Ces deux dernières demeures ont influencé les architectes nancéiens et la Villa Majorelle est même devenue un des moteurs de l’architecture moderne nancéienne. Mais parallèlement à cette tendance parisienne, un autre courant, d’inspiration plus locale, était emmené par le tandem Vallin-Biet qui venait d’achever l’immeuble Biet. Pour cette tendance locale, la filiation avec le Moyen-âge et la Renaissance était aussi présente, mais la structure des bâtiments se voulait plus unitaire et plus organique. Comme nous le verrons dans un prochain article, Guimard et Vallin ont pu — séparément — exploiter certains thèmes comme la représentation de la déformation de la matière.
Beaucoup d’architectes nancéiens, comme Émile André et Lucien Weissenburger ont ensuite prélevé des détails décoratifs dans l’une et l’autre des deux constructions. Sur la maison Houot ou sur la villa Fernbach d’Émile André, les appuis de fenêtres sont empruntés à la villa Majorelle de Sauvage.
Le même architecte, Émile André, a emprunté les péristyles des balcons des troisièmes étages de ses immeubles au 69 et 71 avenue Foch à Nancy à un autre architecte parisien précurseur du style Art nouveau : Charles Plumet.
Plumet avait développé ces péristyles sur plusieurs de ses immeubles parisiens à partir de 1897 (36 rue de Tocqueville) et les avait réutilisés à de nombreuses reprises.
Toujours dans la villa Majorelle, le bâti des portes du rez-de-chaussée, vitrées sur les deux tiers de la hauteur, présente un intérêt particulier. À la base de la partie vitrée, un petit bois se détache obliquement de chaque montant latéral puis se verticalise et rejoint la traverse supérieure, évoquant un rejet né d’un tronc. De plus, cette partie vitrée est recoupée en partie supérieure par une simple ligne horizontale.
Louis Majorelle a repris cette disposition sur une série de vitrines avec ou sans adjonction de décor naturaliste.
Or cette disposition est directement reprise sur les portes de plusieurs vitrines de Guimard dont la plus ancienne est reproduite dans un article de Frantz Jourdain publié dans le premier numéro de la Revue d’Art (dont Guimard avait dessiné la couverture) en novembre 1899.
Cette porte est plus visible sur cette vitrine plus tardive qui figurait dans l’hôtel Guimard.

== Extrait des données ==
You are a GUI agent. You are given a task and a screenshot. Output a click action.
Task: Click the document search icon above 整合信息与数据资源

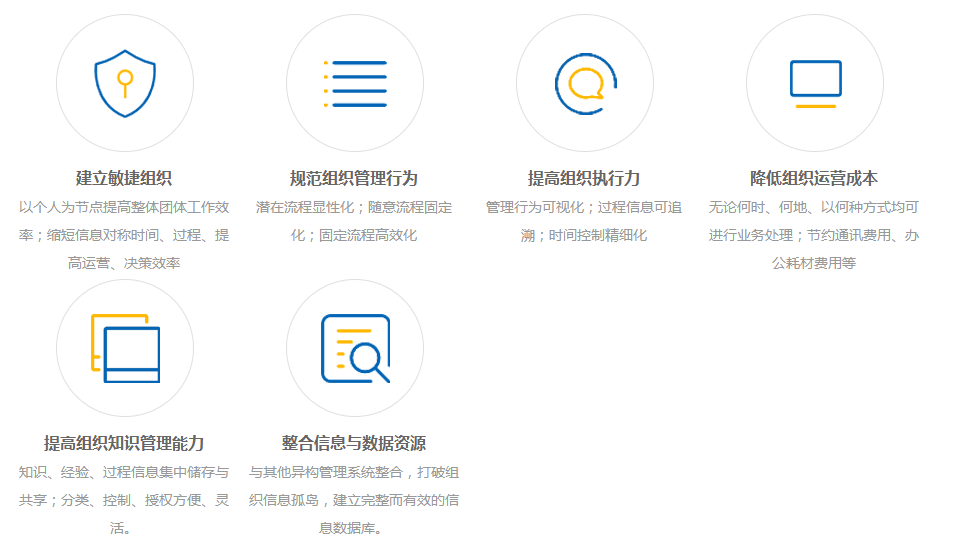354,348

== Consigne ==
Reprenez le passage du texte sur l'Art nouveau à Nancy qui commence par "Louis Majorelle a" et se poursuit jusqu'à "dans l’hôtel Guimard.", en remplaçant "disposition" par "configuration". Les données n'ont aucun rôle à jouer dans ce travail.

== Corrigé ==
Louis Majorelle a repris cette configuration sur une série de vitrines avec ou sans adjonction de décor naturaliste.
Or cette configuration est directement reprise sur les portes de plusieurs vitrines de Guimard dont la plus ancienne est reproduite dans un article de Frantz Jourdain publié dans le premier numéro de la Revue d’Art (dont Guimard avait dessiné la couverture) en novembre 1899.
Cette porte est plus visible sur cette vitrine plus tardive qui figurait dans l’hôtel Guimard.